Вспоминая ту войну...

Рута Марьяш
В нескончаемой толпе беженцев, гонимых злым ветром войны, мы крепко держались за руки - 56-летний отец, лишенный зре-ния, я - 14-летняя девочка и наша единственная опора - моя мать, Фаня Самойловна, которая сразу, как только мы ступили на землю России, обрела второе дыхание, прилив сил и энергии. Она легко и непосредственно общалась с людьми, делилась своими заботами и мыслями. Люди понимали ее и шли навстречу.

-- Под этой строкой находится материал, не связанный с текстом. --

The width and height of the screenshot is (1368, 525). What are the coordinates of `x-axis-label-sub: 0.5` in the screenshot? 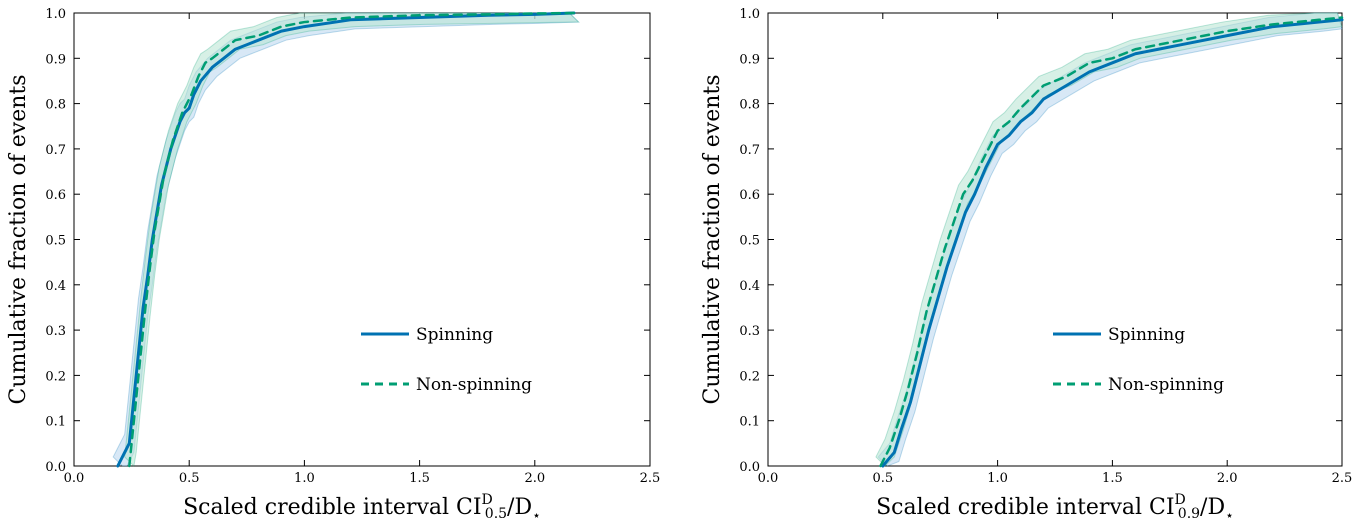 It's located at (496, 514).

   Война проникала в сознание отца звуками: грохот и разрывы бомб, вой сирены, людские крики, детский плач, голос репродуктора. И запахами: дым, гарь на долгих пеших переходах, в товарной теплушке, на железнодорожных перегонах. Его мысль непрерывно фиксировала, синтезировала, перерабатывала эти звуки и запахи внезапно нагрянувшей беды, катастрофы. Катас-трофы ли? Привычный строй мыслей приводил к неизменному выводу: есть беда, есть жестокий кризис, но нет и не может быть катастрофы. Есть лишь поиски путей выхода из кризиса, преодоления беды. Как обычно для него: преодоление во имя жизни, во имя прекрасной жизни на Земле! 
   
   В переполненной теплушке длинного эшелона с беженцами мы доехали до Ярославской области и высадились на станции Бакланка. Растерянные стояли на перроне, не зная, куда дви-нуться дальше. И здесь произошла встреча, ставшая первым звеном в той цепи милосердия, дружбы и уважения, что сопровождали нас потом в течение всех лет эвакуации. К нам подошла пожилая, как мне тогда казалось, женщина, начальник станции Бакланка Еремеева - неулыбчивая, даже суровая на вид. Без лишних расспросов она привела нас к себе домой, в маленький пристанционный домик, накормила, приютила на ночь. Наутро мы уезжали дальше - в село Кукобой Первомайского района. Еремеева усадила нас на телегу и дала с собой свою большую и тугую красную подушку, чтобы было куда приклонить голову в пути. Подушка Еремеевой потом еще долгие годы служила отцу.
   В селе Кукобой, в комнате при здании сельсовета, куда нас поселили, мы сразу же стали читать отцу вслух газеты, писать под его диктовку. Писала мама, писала я и даже кто-то из эвакуированных, живших с нами в одной комнате. Макс Урьевич немедленно включился в ритм событий войны, размышлял над прошлым, думал о будущем.
   Благодаря отцу в нашей маленькой семейной ячейке ни на минуту не ослабевал творческий накал, охвативший мою детскую душу. В местной газете "Ленинский ударник" 22 июля 1941 года поместили мои стихи, кончавшиеся словами:
   Из сибирских лесов, из грузинских садов,
   От Либавы до Владивостока
   Слышен братский привет, боевой наш ответ,
   И врага разобьем мы жестоко.
   
   Конечно, меня, подростка, все здесь поражало новизной, я познавала совершенно новый уклад жизни, непривычные формы общения, обороты речи. Удивило, например, что все дети села, с которыми я бегала к речке, в лес и на сельскую танцплощадку, за небольшими исключениями, носили фамилию Козловы. С одним из них, 17-летним белокурым кудрявым Олегом Козловым, я потом некоторое время переписывалась. Но вскоре он ушел на фронт, и переписка прекратилась. Я долго хранила его ма-ленькую фотокарточку. Наверное, Олег Козлов не вернулся с войны, как миллионы других пареньков России.